## TRY IT
Reproduce the data below in full and to the letter, images excepted.

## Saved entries
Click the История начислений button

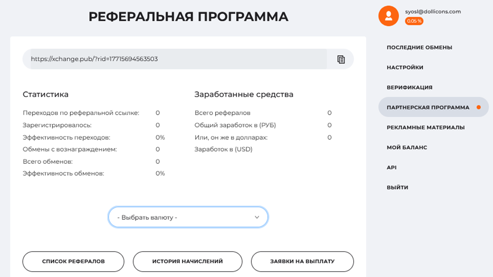pyautogui.click(x=188, y=262)
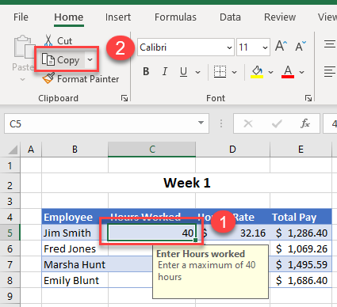Expand the Copy options dropdown arrow
Viewport: 337px width, 307px height.
pyautogui.click(x=90, y=59)
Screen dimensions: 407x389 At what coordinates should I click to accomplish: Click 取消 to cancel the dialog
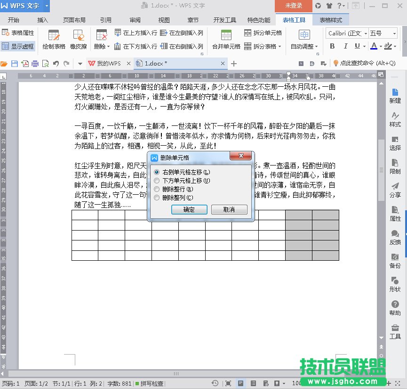[x=229, y=210]
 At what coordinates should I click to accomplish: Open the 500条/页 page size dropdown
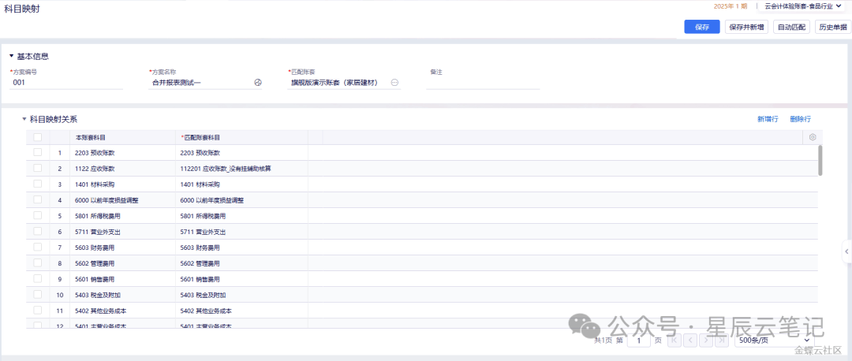[x=773, y=341]
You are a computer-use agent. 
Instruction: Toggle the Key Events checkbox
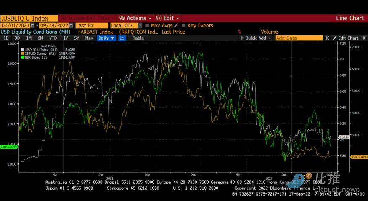184,26
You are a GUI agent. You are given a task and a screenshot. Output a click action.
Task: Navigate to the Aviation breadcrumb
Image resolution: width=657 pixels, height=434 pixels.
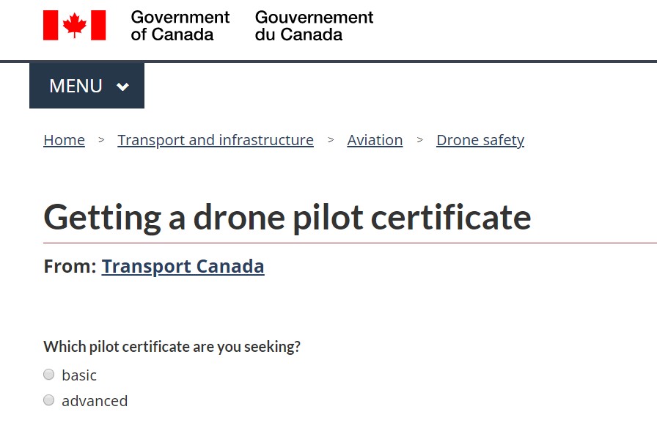(x=375, y=140)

## SOLVED EXERCISE
Click the История начислений button

pyautogui.click(x=188, y=262)
Expand the Copy options dropdown arrow
Viewport: 337px width, 307px height.
pyautogui.click(x=90, y=59)
Screen dimensions: 407x389 At what coordinates should I click to accomplish: Click 取消 to cancel the dialog
[x=229, y=210]
 At what coordinates should I click to accomplish: Open the 500条/页 page size dropdown
[x=773, y=341]
You are a computer-use agent. 
Instruction: Toggle the Key Events checkbox
184,26
You are a GUI agent. You are given a task and a screenshot. Output a click action.
Task: Navigate to the Aviation breadcrumb
Image resolution: width=657 pixels, height=434 pixels.
(x=375, y=140)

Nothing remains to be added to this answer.